There is a net loss of (useable) energy in the system.
That does not mean that some things cannot gain energy.
In this system, the kinetic energy of the block gets converted to other forms.

Energy is always conserved.
Saying friction is not conservative just means that you cannot regain the energy lost by going the other way. If the force were conservative, eg gravity, then the work done moving depends only on the endpoints of the path.

W=Fd is not the only way of expressing work, just like U=mgh is not the only way to express potential energy. note: Fd has the same units as energy.

15. Jan 10, 2012

### ehild

Physics defines quantities like velocity, acceleration, force, energy, work...... trough mathematical formulas. I suggest to start studying Physics from a good book. Haliday Resnik Walker "Fundamentals of Physics" for example. And/or browse Hyperphysics http://hyperphysics.phy-astr.gsu.edu/hbase/wcon.html about work and energy.
We confuse you.

ehild

Last edited: Jan 10, 2012
16. Jan 10, 2012

### chiddler

I really appreciate your advice as well as your help. Perhaps my questions are becoming too lengthy and vague. I'm going to continue studying and attempt to ask more specific questions later on. I don't think that i'm weak enough in physics to warrant buying a book. This is just one chapter i'm having difficulty with. Plus, books are expensive!

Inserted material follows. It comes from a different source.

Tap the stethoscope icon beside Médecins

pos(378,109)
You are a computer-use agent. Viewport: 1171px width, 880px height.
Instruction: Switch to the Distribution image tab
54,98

Thank you very much for your time.

Last edited: Jan 10, 2012
17. Jan 10, 2012

### chiddler

I understand all that you wrote. That said, I understand the question and why the other answers are wrong. I had some difficulty understanding some of the responses I received so I think my questions became more and more vague. I'll continue studying and hopefully have more specific questions.

Thank you very much for your time you helped very much!